***** HALAMAN

BAB I
PENDAHULUAN
A.Latar
Belakang
Al qur’an dan Sunnah merupakan
pegangan pokok umat islam dalam segala hal. Al qur’an menjawab pertanyaan dalam
segala bidang, Al-Qur’an
berfungsi sebagai hakim atau wasit yang mengatur jalannya kehidupan manusia
agar berjalan lurus. Itulah sebabnya ketika umat Islam berselisih dalam segala
urusan hendaknya ia berhakim kepada al-Qur’an. Al-Qur’an lebih lanjut
memerankan fungsi sebagai pengontrol dan pengoreksi tehadap perjalanan hidup
manusia di masa lalu. Misalnya kaum Bani Israil yang telah dikoreksi oleh
Allah. Sementara itu Sunnah berfungsi sebagai bayan tafsili terhadap ayat –
ayat Al qur’an yang bersifat mujmal dan mutasyabih.
Al qur’aan dan Sunnah keduanya
sebagai sumber hukum islam yang bersifat Skunder dimana Al qur’an dan Sunnah
mampu menjawab berbagai macam problematika dalam kehidupan umat Islam, baik
disegi hukum, ekonomi, dan sosial.
Seluruh ulama baik salaf dan khalaf
sepakat bahwa Al qura’an dan Sunnah merupakan sumber hukum islam yang skunder
dan tidak ada lagi pertentangan sedikit pun mengenai hal tersebut.

**********
***** INFORMASI YANG DIBERIKAN

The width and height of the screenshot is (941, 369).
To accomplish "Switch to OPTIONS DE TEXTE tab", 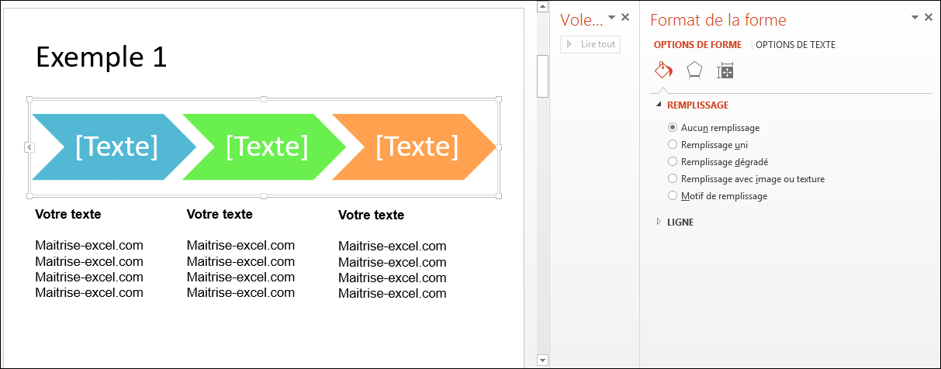I will tap(795, 45).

**********

BAGIAN LATIHAN:
[A] Salin kata demi kata bagian teks tentang Al-Qur'an dan Sunnah, mulai dari "Al qur’aan dan" dan berakhir pada "ekonomi, dan sosial.".
[B] Teruskan tulisan tentang Al-Qur'an dan Sunnah sebagai sumber hukum Islam dari titik terakhirnya.

HASIL LATIHAN:
[A]
Al qur’aan dan Sunnah keduanya
sebagai sumber hukum islam yang bersifat Skunder dimana Al qur’an dan Sunnah
mampu menjawab berbagai macam problematika dalam kehidupan umat Islam, baik
disegi hukum, ekonomi, dan sosial.

[B]
Bertitik ttolak dari pernyataan
diatas maka dalam makalah kami yang sederhana ini akan disajikan Sumber hukum
Islam yang disepakati yaitu Al qur’an dan Sunnah.
B.Rumusan
Masalah
Ø Apakah yang
dimksud dengan Al quran ?.
Ø Bagaiman kedudukan Alqur’ an sebagai hukum Islam ?.
Ø Hukum – hukum apa saja yng terdapat dalam Al qur’an ?
Ø Apa yang dimaksd dengan Assunnah ?.
Ø Bagaimana hubungan As sunnah dengan Al qur’an ?.
Ø Apa fungsi As sunnah terhadap Al qur’an ?.
BAB II
PEMBAHASAN
A.Definisi Dalil
Ilmu Ushul Fiqih memiliki dua tema
kajian yang utama, yakni (1) menetapkan suatu hukum berdasarkan dalil dan (2)
menetapkan dalil bagi suatu hukum. Dengan demikian, ilmu Ushul Fiqih tidak
dapat lepas dari dua aspek pembahasan, yakni dalil dan hukum. Istilah dalil
menurut pengertian bahasa mengandung beberapa makna, yakni: penunjuk, buku
petunjuk, tanda atau alamat, daftar isi buku, bukti, dan saksi. Ringkasnya,
dalil ialah penunjuk (petunjuk) kepada sesuatu, baik yang material (hissi)
maupun yang non material (ma’nawi).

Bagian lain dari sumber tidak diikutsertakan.